(Beginning of GIVEN ENTRIES)

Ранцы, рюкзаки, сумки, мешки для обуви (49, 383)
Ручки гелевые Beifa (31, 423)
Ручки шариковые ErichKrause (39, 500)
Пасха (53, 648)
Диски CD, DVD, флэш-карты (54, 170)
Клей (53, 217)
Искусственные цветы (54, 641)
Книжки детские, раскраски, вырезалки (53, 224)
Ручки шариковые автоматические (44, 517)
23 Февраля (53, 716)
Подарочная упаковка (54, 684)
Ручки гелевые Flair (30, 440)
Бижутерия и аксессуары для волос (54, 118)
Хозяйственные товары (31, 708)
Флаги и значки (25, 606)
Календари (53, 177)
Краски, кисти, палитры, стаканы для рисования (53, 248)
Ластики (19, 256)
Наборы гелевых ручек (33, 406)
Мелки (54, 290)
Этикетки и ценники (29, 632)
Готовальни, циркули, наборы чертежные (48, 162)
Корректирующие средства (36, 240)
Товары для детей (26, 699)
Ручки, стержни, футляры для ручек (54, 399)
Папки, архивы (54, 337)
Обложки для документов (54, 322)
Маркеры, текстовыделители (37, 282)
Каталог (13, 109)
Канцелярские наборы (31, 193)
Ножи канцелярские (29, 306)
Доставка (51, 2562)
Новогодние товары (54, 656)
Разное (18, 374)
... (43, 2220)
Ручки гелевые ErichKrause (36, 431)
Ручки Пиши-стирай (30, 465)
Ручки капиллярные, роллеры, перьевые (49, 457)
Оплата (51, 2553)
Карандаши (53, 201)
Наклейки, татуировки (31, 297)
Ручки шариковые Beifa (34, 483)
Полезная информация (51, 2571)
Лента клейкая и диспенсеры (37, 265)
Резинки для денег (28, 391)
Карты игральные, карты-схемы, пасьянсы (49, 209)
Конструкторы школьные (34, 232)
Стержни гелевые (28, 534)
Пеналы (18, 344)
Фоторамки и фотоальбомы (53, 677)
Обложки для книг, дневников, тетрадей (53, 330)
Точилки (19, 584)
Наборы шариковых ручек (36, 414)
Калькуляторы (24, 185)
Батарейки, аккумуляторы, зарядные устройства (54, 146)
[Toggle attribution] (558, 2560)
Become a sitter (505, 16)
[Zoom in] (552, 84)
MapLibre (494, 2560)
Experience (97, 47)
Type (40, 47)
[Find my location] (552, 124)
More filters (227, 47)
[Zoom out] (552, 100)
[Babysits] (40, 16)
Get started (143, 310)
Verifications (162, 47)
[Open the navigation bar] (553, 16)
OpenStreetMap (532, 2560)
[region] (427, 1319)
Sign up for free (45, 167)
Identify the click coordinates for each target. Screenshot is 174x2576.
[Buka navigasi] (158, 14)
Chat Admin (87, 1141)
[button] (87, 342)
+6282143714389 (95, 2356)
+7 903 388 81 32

(End of GIVEN ENTRIES)

GOAL OF THE EXERCISE →
Among the lines of the data, find every one that holds "Обложки" and copy it.

TASK OUTPUT →
Обложки для документов (54, 322)
Обложки для книг, дневников, тетрадей (53, 330)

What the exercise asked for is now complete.